▶ **GOAL OF THE EXERCISE**: Nothing but the lines from the start of the records through the line that contains "525x649 pixels." is to be copied, and each is to be copied exactly.

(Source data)
○ ○ ○ ○

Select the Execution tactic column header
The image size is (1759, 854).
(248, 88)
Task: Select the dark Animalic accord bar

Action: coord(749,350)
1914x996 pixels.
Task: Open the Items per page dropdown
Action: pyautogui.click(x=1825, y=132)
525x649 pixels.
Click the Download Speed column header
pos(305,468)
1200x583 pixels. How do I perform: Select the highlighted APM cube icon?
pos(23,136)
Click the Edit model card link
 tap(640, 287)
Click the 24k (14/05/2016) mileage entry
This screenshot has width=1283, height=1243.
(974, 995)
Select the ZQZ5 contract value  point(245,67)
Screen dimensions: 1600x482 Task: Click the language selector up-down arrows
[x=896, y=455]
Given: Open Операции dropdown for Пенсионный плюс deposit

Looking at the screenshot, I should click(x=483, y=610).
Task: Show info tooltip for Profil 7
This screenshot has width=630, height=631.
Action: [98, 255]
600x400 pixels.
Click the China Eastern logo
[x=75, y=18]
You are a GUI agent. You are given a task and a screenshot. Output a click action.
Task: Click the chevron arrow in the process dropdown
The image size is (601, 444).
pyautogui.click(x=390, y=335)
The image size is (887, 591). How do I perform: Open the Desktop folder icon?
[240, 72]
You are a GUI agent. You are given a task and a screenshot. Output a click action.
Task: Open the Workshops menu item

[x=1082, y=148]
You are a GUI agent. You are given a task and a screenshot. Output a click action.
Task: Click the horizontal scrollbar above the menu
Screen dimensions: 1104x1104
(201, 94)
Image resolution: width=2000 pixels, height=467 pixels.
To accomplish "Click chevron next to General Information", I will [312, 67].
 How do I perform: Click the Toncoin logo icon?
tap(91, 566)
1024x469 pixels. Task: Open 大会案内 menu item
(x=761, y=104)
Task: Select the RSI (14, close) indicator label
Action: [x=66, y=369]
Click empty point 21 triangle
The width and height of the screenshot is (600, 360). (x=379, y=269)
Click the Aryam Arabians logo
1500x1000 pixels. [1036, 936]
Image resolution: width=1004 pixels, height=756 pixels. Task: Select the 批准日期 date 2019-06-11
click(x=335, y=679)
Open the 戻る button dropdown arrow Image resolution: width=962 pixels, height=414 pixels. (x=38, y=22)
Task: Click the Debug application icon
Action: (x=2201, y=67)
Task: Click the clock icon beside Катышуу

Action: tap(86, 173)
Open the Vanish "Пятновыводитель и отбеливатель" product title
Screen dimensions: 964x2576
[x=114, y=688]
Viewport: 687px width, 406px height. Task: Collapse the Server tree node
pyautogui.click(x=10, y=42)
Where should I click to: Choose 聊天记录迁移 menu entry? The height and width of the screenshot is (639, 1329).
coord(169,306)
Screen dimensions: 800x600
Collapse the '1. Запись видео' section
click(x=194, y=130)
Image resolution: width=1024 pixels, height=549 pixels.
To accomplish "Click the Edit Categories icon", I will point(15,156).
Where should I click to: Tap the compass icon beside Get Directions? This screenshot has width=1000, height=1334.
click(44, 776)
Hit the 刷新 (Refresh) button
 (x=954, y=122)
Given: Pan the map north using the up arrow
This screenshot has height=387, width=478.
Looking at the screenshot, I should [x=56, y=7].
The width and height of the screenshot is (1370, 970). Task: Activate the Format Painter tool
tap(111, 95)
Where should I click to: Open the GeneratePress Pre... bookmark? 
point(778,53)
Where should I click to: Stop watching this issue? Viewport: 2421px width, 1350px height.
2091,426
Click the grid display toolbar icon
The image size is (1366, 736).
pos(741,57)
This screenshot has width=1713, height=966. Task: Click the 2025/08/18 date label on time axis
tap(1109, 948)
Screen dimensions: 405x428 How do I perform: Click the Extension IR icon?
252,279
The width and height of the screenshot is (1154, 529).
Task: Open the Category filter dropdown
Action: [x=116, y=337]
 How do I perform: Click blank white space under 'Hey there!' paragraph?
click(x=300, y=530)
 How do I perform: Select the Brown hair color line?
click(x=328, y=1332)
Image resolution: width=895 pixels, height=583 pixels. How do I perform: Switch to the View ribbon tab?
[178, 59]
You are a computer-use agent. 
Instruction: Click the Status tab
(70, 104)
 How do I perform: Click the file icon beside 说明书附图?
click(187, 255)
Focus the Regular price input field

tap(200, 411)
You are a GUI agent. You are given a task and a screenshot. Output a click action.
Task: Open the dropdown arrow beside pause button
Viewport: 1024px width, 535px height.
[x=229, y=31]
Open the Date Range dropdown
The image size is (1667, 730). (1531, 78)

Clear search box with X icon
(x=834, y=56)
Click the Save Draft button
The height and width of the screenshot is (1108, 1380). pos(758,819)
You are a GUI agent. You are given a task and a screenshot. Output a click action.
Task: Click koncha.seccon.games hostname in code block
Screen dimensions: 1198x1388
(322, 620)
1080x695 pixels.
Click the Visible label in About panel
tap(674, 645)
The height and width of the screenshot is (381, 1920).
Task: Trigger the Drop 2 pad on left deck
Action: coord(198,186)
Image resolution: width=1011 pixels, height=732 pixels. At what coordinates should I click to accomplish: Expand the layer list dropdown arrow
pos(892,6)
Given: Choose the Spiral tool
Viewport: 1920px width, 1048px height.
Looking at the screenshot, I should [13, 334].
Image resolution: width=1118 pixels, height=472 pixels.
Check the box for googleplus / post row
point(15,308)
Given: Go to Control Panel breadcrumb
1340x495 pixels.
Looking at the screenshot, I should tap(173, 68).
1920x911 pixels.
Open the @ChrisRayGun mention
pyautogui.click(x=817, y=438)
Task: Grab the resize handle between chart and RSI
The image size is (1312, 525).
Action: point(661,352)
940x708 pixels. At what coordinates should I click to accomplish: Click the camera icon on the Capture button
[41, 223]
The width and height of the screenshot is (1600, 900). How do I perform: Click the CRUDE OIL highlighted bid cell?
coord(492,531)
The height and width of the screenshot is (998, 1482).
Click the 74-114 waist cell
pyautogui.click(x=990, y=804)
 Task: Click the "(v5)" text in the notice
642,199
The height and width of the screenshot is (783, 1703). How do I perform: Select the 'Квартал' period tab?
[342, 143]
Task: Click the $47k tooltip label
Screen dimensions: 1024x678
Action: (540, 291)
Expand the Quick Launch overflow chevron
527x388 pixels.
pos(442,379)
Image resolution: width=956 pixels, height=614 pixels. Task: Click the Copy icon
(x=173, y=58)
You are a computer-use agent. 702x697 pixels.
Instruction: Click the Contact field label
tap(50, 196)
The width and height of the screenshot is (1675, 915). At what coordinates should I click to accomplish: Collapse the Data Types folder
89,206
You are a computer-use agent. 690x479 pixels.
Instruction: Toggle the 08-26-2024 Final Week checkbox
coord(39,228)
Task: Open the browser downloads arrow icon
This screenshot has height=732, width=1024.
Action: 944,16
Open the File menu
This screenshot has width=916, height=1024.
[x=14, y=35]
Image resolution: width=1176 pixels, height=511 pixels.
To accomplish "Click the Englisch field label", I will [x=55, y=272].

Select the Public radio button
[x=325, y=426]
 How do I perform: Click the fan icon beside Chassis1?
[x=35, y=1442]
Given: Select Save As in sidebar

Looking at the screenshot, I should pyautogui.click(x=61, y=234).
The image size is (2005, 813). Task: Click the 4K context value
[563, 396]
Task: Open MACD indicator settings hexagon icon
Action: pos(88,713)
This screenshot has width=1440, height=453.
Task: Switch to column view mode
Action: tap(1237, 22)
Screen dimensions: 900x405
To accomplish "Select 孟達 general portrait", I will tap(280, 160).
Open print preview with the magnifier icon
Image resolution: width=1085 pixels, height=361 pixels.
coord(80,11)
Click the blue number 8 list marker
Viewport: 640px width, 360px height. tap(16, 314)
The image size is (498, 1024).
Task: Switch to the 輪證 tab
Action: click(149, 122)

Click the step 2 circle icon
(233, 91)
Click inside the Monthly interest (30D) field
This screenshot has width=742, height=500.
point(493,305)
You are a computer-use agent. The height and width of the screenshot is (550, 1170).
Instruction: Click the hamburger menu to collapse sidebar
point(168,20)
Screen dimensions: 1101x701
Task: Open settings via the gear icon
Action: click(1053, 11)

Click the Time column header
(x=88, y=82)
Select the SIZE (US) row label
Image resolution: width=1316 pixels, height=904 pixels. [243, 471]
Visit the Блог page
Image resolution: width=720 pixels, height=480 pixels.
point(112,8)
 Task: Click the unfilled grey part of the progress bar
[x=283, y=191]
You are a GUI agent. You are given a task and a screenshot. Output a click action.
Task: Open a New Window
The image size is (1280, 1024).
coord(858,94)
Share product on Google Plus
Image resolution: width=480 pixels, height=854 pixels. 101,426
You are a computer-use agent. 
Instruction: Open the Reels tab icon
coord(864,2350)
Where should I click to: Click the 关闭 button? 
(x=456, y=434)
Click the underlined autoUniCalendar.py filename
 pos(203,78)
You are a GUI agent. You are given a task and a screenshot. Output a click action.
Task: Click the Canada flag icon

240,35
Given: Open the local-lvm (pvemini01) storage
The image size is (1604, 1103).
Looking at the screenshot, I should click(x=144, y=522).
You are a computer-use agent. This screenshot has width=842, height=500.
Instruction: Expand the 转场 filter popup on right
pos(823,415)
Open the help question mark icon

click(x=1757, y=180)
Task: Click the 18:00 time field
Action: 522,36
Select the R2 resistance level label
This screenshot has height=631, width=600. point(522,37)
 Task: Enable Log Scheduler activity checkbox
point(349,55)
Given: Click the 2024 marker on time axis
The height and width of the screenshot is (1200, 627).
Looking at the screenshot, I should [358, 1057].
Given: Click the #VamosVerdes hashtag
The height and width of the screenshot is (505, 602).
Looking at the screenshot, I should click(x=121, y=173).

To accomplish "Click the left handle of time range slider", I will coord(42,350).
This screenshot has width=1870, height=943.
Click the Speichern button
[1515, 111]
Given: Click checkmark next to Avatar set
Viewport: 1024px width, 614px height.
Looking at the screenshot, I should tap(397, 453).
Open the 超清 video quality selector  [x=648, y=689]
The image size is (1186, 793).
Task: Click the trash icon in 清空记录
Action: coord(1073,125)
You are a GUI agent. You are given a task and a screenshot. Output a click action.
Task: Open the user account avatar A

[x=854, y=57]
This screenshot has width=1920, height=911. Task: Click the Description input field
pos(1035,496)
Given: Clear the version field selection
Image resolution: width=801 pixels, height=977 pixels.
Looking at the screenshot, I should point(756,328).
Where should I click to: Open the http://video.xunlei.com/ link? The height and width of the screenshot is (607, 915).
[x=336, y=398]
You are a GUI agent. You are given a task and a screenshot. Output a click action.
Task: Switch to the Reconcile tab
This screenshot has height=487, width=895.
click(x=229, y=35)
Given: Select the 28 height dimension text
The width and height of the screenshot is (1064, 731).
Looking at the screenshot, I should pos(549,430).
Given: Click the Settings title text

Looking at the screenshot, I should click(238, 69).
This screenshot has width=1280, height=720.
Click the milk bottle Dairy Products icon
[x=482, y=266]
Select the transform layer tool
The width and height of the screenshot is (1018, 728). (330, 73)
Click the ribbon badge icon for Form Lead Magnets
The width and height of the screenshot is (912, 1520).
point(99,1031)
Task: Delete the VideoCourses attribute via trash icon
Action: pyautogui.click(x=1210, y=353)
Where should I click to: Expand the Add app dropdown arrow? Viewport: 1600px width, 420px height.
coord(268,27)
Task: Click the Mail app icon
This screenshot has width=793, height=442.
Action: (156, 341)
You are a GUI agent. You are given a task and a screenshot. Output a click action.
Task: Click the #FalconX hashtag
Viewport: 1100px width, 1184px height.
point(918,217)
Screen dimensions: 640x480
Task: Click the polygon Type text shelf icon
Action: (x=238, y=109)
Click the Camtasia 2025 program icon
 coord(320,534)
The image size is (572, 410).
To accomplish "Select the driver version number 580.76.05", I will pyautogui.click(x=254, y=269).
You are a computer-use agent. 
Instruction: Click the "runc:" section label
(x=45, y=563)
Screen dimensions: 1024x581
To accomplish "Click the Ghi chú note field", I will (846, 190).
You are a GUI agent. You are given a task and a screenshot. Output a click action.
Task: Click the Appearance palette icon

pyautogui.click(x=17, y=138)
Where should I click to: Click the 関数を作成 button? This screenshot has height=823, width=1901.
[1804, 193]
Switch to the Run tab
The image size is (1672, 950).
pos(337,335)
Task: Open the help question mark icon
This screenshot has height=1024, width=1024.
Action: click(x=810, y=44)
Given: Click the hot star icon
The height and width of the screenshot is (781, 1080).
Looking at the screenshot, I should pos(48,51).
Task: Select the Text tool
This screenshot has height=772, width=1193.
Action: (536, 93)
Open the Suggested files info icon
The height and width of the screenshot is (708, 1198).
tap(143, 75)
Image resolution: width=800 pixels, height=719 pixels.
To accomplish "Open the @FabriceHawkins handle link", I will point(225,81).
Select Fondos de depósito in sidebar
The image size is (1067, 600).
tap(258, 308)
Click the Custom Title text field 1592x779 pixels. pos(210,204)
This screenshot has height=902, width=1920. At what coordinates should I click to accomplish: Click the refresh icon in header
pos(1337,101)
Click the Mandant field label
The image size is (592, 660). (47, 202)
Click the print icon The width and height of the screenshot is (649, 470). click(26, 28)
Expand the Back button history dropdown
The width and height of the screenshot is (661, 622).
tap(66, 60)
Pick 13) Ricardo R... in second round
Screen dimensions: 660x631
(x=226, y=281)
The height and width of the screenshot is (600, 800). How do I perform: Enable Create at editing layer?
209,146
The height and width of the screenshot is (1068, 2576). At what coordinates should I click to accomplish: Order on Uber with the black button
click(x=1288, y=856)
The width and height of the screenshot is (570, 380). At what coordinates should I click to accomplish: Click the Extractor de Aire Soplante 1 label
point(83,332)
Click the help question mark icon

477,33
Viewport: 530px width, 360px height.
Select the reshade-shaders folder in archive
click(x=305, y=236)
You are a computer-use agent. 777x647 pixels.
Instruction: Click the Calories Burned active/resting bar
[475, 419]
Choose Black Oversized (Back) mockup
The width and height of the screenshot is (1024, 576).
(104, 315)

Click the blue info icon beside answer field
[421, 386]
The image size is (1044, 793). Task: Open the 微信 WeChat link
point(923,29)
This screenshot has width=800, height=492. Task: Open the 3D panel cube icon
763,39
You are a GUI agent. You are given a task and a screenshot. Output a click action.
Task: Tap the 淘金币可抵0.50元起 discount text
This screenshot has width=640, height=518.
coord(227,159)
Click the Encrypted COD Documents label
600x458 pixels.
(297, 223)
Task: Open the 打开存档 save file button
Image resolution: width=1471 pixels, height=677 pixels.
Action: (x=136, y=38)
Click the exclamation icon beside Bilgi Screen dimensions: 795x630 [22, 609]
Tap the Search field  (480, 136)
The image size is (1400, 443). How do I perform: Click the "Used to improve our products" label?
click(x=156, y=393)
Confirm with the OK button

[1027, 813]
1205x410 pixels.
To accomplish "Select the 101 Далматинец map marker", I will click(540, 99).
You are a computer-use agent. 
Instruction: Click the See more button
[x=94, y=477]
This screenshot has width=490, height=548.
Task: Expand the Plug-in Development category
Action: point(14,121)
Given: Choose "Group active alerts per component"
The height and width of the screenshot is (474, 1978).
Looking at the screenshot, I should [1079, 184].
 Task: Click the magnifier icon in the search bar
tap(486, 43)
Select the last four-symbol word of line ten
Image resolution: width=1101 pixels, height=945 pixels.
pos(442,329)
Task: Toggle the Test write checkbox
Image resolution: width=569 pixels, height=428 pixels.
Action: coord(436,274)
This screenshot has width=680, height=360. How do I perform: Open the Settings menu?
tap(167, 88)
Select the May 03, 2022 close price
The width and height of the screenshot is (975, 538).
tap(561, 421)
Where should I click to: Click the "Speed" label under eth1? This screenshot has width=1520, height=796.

○ ○ ○ ○

▶ **FINISHED EXERCISE**:
Select the Execution tactic column header
The image size is (1759, 854).
(248, 88)
Task: Select the dark Animalic accord bar

Action: coord(749,350)
1914x996 pixels.
Task: Open the Items per page dropdown
Action: pyautogui.click(x=1825, y=132)
525x649 pixels.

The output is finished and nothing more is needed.